··· SUPPLIED INFORMATION ···

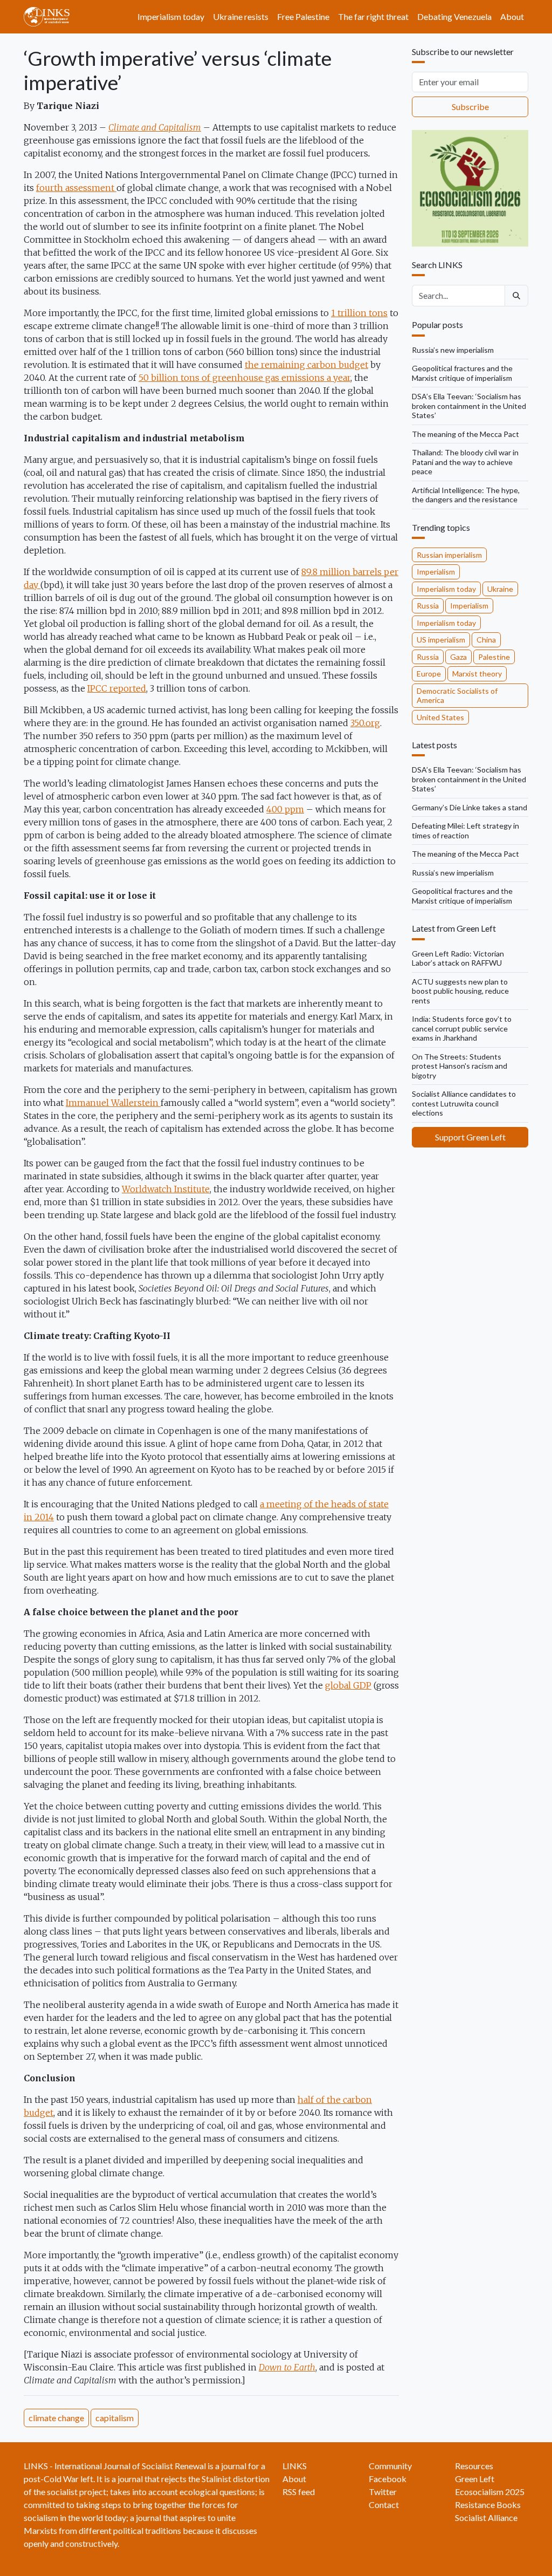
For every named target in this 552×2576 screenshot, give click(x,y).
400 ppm (285, 809)
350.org (365, 723)
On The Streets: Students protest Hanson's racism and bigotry (459, 1066)
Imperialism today (170, 16)
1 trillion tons (359, 313)
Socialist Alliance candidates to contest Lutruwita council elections (464, 1103)
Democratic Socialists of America (457, 695)
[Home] (51, 16)
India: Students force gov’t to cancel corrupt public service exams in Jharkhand (462, 1028)
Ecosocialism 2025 (490, 2491)
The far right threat (373, 16)
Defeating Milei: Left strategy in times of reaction (465, 830)
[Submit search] (516, 295)
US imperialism (441, 639)
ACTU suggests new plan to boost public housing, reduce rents (460, 991)
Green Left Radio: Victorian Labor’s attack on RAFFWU (458, 958)
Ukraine (500, 588)
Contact (384, 2504)
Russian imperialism (449, 554)
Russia (428, 605)
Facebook (387, 2478)
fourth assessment (76, 187)
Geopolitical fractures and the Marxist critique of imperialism (462, 373)
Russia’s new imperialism (453, 349)
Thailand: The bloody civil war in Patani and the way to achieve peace (465, 462)
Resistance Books (488, 2504)
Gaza (458, 656)
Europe (429, 673)
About (512, 16)
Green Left (474, 2478)
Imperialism (436, 571)
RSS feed (298, 2491)
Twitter (383, 2491)
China (486, 639)
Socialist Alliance (486, 2517)
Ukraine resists (240, 16)
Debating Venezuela (454, 16)
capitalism (114, 2418)
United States (440, 717)
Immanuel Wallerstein (113, 1102)
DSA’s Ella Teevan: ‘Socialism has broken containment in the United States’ (469, 406)
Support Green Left (470, 1137)
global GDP (348, 1685)
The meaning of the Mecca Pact (465, 434)
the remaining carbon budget (306, 364)
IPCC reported (116, 688)
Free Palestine (303, 16)
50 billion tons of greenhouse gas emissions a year (244, 377)
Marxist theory (477, 673)
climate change (56, 2418)
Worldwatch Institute (166, 1189)
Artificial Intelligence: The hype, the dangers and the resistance (466, 495)
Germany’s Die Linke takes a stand (469, 807)
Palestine (494, 656)
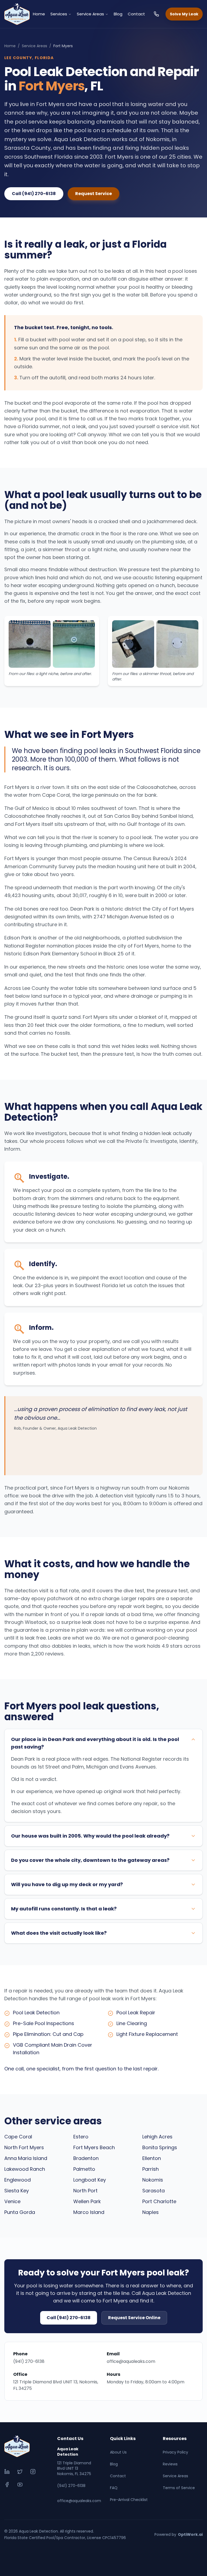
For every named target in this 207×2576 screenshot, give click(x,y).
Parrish (150, 2169)
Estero (80, 2136)
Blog (118, 14)
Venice (12, 2201)
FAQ (114, 2487)
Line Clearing (131, 2023)
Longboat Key (89, 2179)
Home (39, 14)
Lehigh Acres (157, 2136)
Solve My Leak (184, 14)
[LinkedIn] (7, 2472)
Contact (136, 14)
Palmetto (84, 2169)
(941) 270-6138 (28, 2361)
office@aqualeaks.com (131, 2361)
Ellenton (151, 2158)
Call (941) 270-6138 (34, 193)
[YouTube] (20, 2484)
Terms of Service (179, 2487)
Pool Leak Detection (36, 2012)
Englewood (17, 2179)
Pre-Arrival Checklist (129, 2499)
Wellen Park (87, 2201)
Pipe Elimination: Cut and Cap (48, 2034)
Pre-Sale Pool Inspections (43, 2023)
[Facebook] (7, 2484)
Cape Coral (18, 2136)
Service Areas (90, 14)
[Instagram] (33, 2472)
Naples (150, 2212)
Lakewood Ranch (24, 2169)
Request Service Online (134, 2318)
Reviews (170, 2464)
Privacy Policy (175, 2452)
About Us (118, 2452)
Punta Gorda (19, 2212)
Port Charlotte (159, 2201)
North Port (85, 2190)
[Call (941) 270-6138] (156, 14)
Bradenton (86, 2158)
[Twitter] (20, 2472)
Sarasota (153, 2190)
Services (58, 14)
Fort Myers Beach (94, 2147)
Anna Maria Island (25, 2158)
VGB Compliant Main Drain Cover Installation (52, 2049)
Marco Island (88, 2212)
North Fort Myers (24, 2147)
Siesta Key (16, 2190)
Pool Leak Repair (135, 2012)
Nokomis (152, 2179)
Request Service (93, 193)
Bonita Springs (159, 2147)
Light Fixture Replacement (147, 2034)
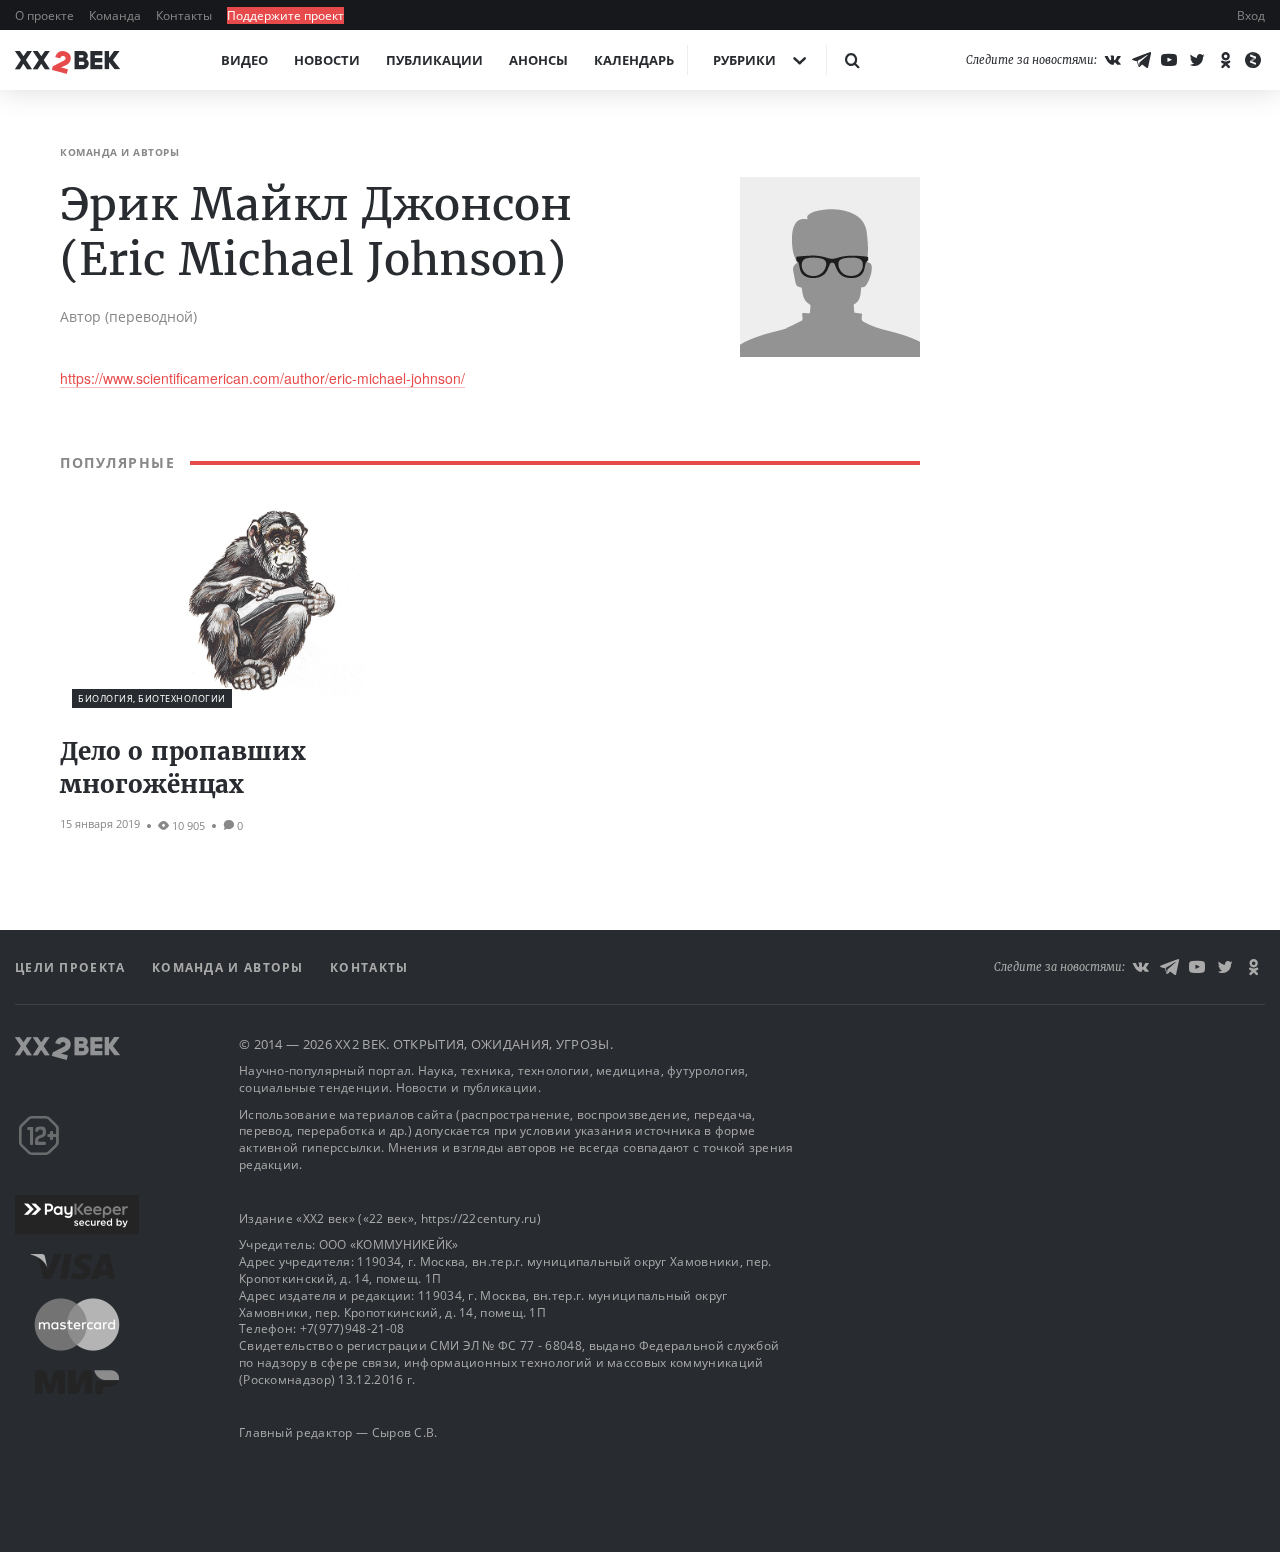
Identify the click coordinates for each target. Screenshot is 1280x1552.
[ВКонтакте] (1113, 60)
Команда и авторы (230, 967)
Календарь (634, 60)
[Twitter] (1197, 60)
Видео (244, 60)
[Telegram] (1141, 60)
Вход (1251, 15)
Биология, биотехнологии (152, 698)
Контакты (185, 15)
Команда (116, 15)
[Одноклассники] (1225, 60)
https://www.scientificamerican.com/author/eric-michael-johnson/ (262, 378)
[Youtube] (1169, 60)
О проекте (46, 15)
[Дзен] (1253, 60)
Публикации (434, 60)
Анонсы (538, 60)
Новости (327, 60)
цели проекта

···

TASK TO CARRY OUT: Once you have identified the lines above that contain "every", copy each of them.

EXPECTED OUTPUT:
For every named target in this 552×2576 screenshot, give click(x,y).
For every named target in this 207×2576 screenshot, give click(x,y).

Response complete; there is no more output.